Psychologists in Europe have even tried a bias modification program aimed at heavy drinking — a computer task in which people push away images of alcoholic drinks, using a joystick, and zoom in on nonalcoholic ones — and found that it improved the effectiveness of talk therapy aimed at reducing the habit.
Other researchers have not had quite the same success. “I am far from convinced that this is for real,” said Willem Van der Does, a psychologist at Leiden University in the Netherlands, who has several papers under review testing bias modification.
“I did not notice any positive effect,” one woman with social anxiety who participated in the Harvard study said in an e-mail. “It seemed similar to when I played Scramble or other games on my phone.”
In a review of studies of bias modification, researchers at the University of Pennsylvania concluded last year that the technique had a small effect that “significantly modified anxiety but not depression.” The authors noted that there was evidence of what scientists call a “file drawer” problem — in which studies finding no effect are filed away or ignored, while encouraging ones are published. “I think in this field the standards for publishing positive studies are lower than for negative ones,” Dr. Van der Does said in an e-mail.
It is perhaps fitting that the largest study to date — by Phil Enock, a graduate student at Harvard; Stefan Hofmann, of Boston University; and Dr. McNally — produced results that were both encouraging and confusing. The team began recruiting participants in the summer of 2010, using Craigslist and online bulletin boards for social anxiety.
In March 2011, they were flooded, after an article in the Economist magazine about cognitive bias modification mentioned the project. Months later, after 338 participants with anxiety symptoms that ranged from mild to severe completed a total of more than 4,000 sessions of the two-face therapy application, the researchers had some results.
Participants who got the treatment improved their scores on a questionnaire measuring anxiety, dropping by an average of 22 points, compared with an 8-point drop among people in a “waiting list” group, who got no computer games to play.
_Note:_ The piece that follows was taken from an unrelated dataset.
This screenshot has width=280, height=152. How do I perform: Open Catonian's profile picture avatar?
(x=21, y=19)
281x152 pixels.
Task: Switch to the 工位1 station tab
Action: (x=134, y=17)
However, a placebo group in the study practiced with a two-face video program not intended to shift the eyes from one face or the other, and their anxiety levels as measured on questionnaires also fell by about 22 points, just as they had for those who got the treatment.
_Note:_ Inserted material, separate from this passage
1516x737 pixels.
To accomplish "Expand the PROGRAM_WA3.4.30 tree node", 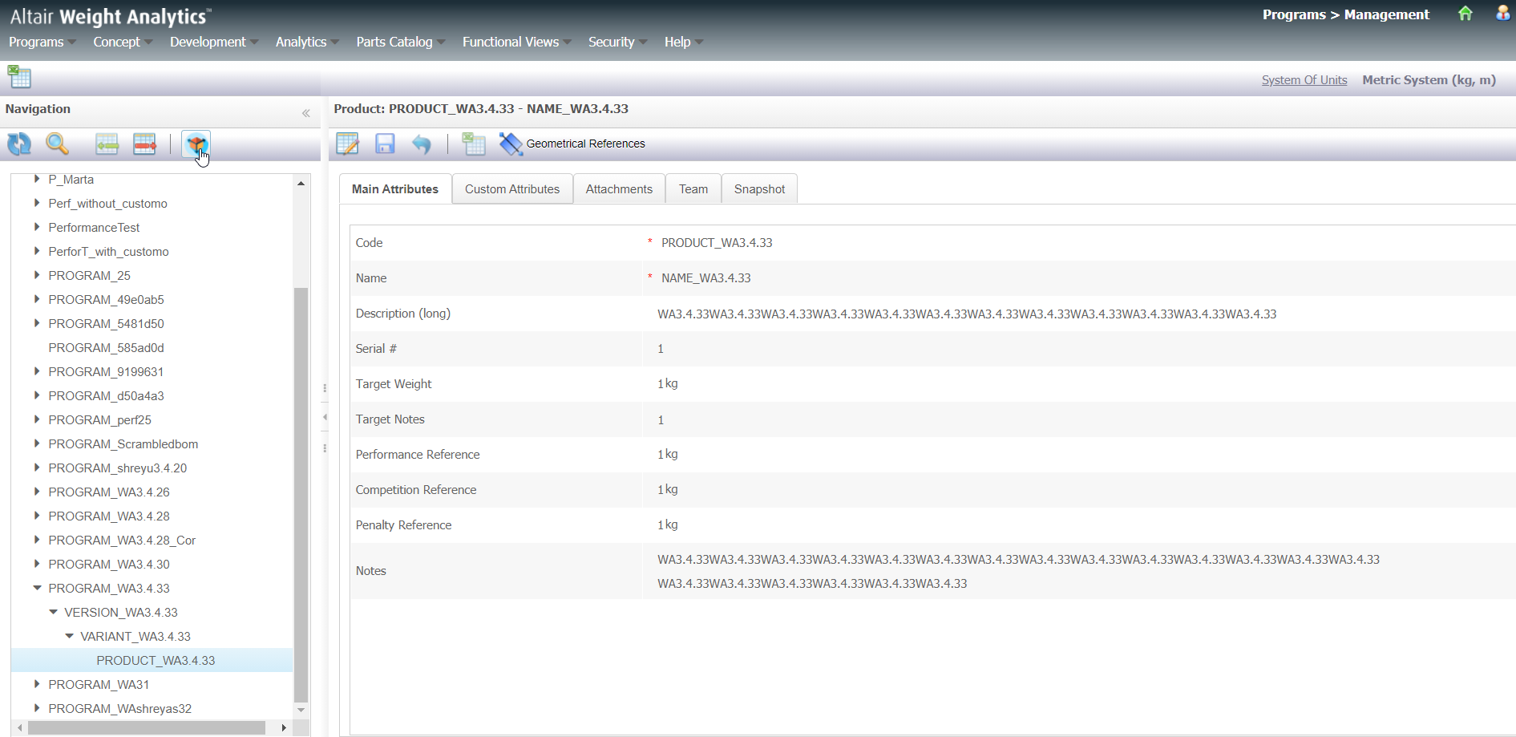I will point(37,564).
Karin Langer, 34, an architectural historian in Chicago who scored high on some measures of social anxiety, was among those who seemed to improve using the app. Ms. Langer works at home, interacts almost entirely by e-mail, and found herself increasingly anxious about phone conversations with colleagues. “I did notice a difference after using the therapy,” she said. “But it may have been due to a placebo effect. I felt good about myself, that I was doing something for my issues, and a lot happened in those two months outside the study that could have helped.”
Stranger still, the people who reported that they had learned about the study from the Economist article responded very well to the program — whether getting the treatment app or the placebo one — as if the article itself had some power of suggestion.
“We’re not exactly excited about that finding; we have no idea what it means,” said Mr. Enock, adding that there is still a lot of work to do to determine who best responds to which specific type of bias modification, and how strong the effect really is.
But, he said, “We certainly have shown that you can deliver treatments on smartphones, you can put attention and bias modification tools literally in people’s hands, and there’s no reason to hold back” from testing them.